▶ _Information shown_

= = = =

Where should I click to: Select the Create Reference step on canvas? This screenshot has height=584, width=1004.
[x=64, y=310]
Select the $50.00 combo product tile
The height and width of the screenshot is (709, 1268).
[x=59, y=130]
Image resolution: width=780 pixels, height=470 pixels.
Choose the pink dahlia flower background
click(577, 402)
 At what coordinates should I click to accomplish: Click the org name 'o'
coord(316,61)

= = = =

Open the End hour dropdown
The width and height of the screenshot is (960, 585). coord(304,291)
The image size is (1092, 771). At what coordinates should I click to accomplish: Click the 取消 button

= = = =

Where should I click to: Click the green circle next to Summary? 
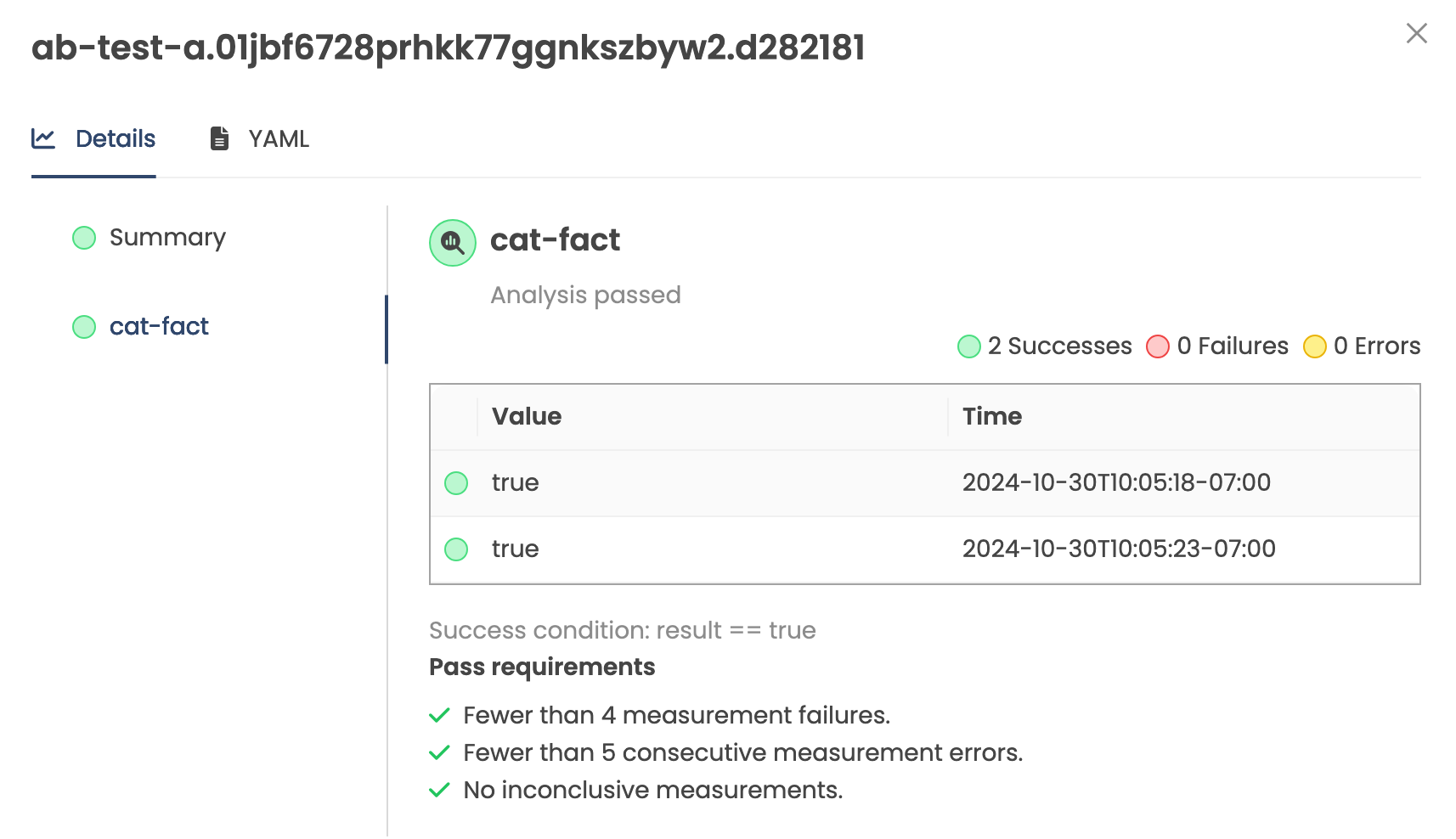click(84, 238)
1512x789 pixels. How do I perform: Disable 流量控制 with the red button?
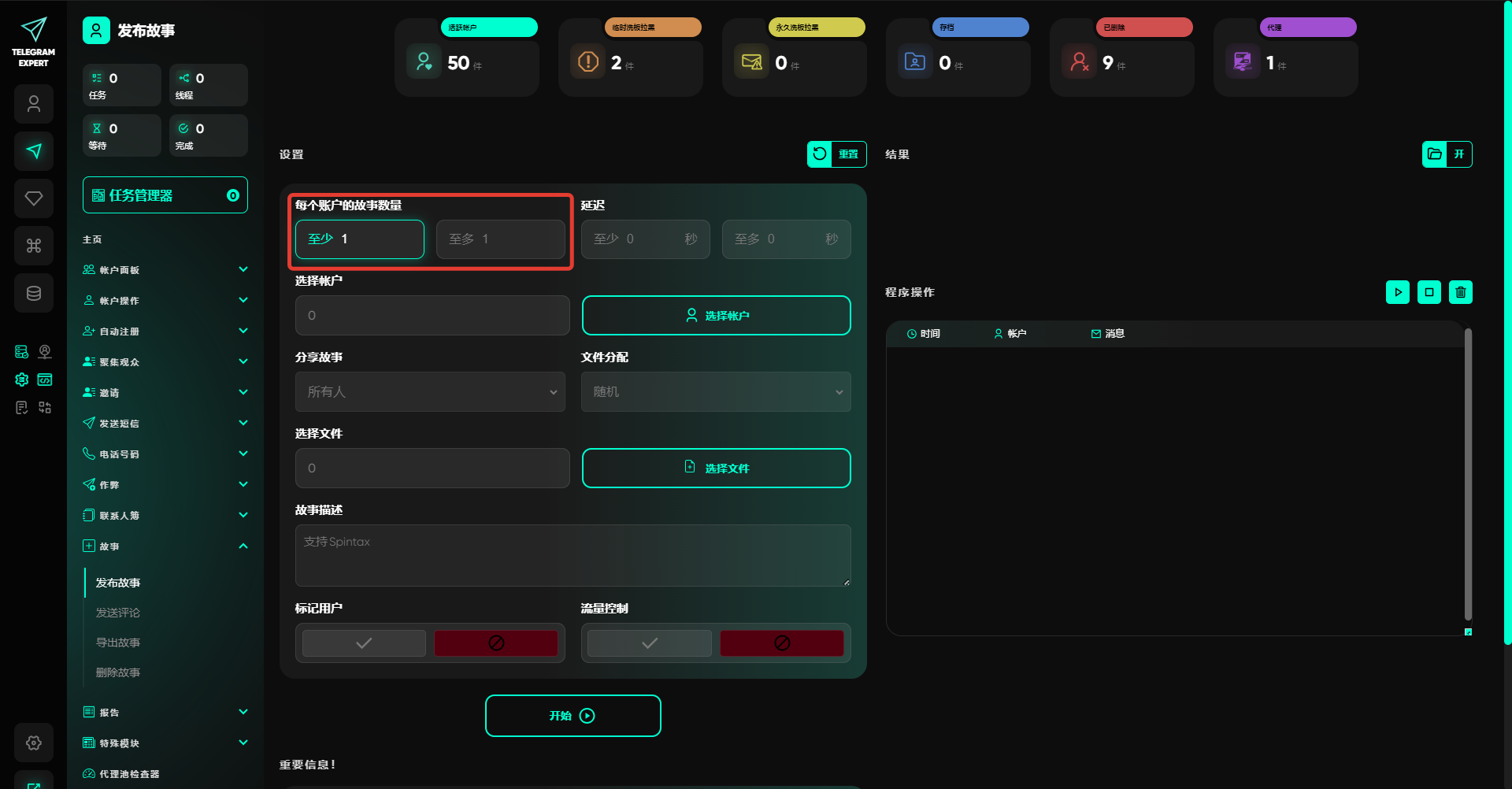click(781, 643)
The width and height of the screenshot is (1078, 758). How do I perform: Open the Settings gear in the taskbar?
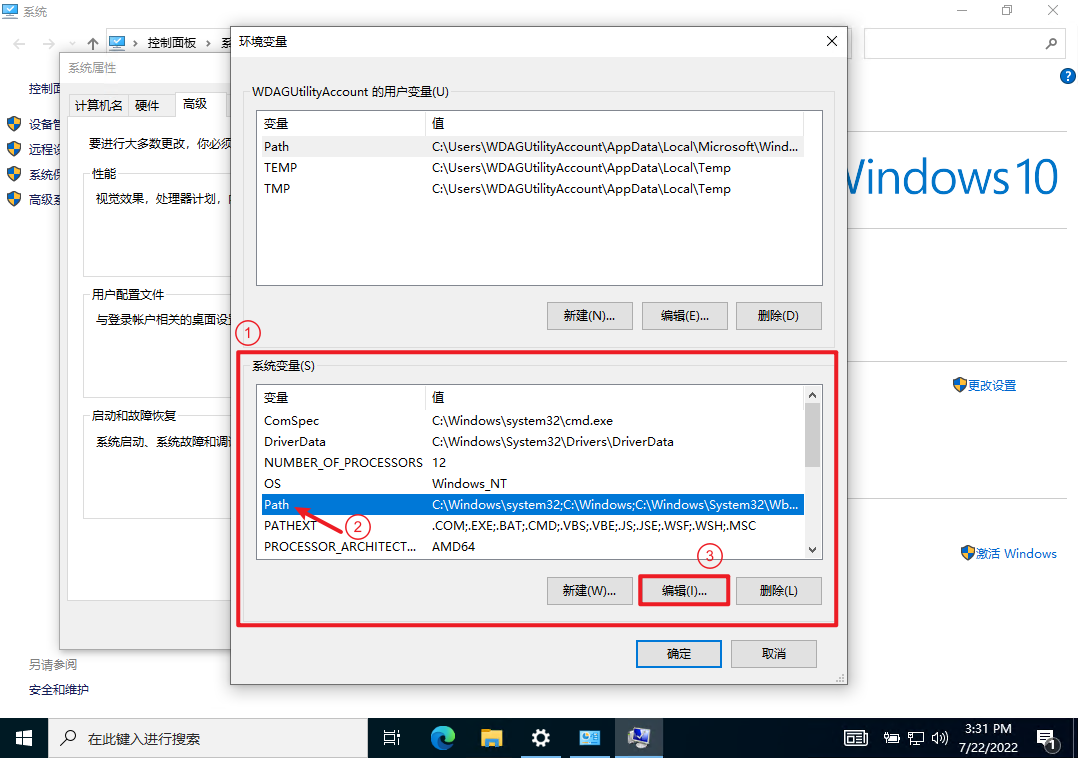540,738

= = = =

▶ _Activity_
Exact duplication is required for the lines above, from the line that contains "Where should I click to: Select" to the line that contains "Image resolution: width=780", inclusive; omit all others.

▶ _Result of the task_
Where should I click to: Select the Create Reference step on canvas? This screenshot has height=584, width=1004.
[x=64, y=310]
Select the $50.00 combo product tile
The height and width of the screenshot is (709, 1268).
[x=59, y=130]
Image resolution: width=780 pixels, height=470 pixels.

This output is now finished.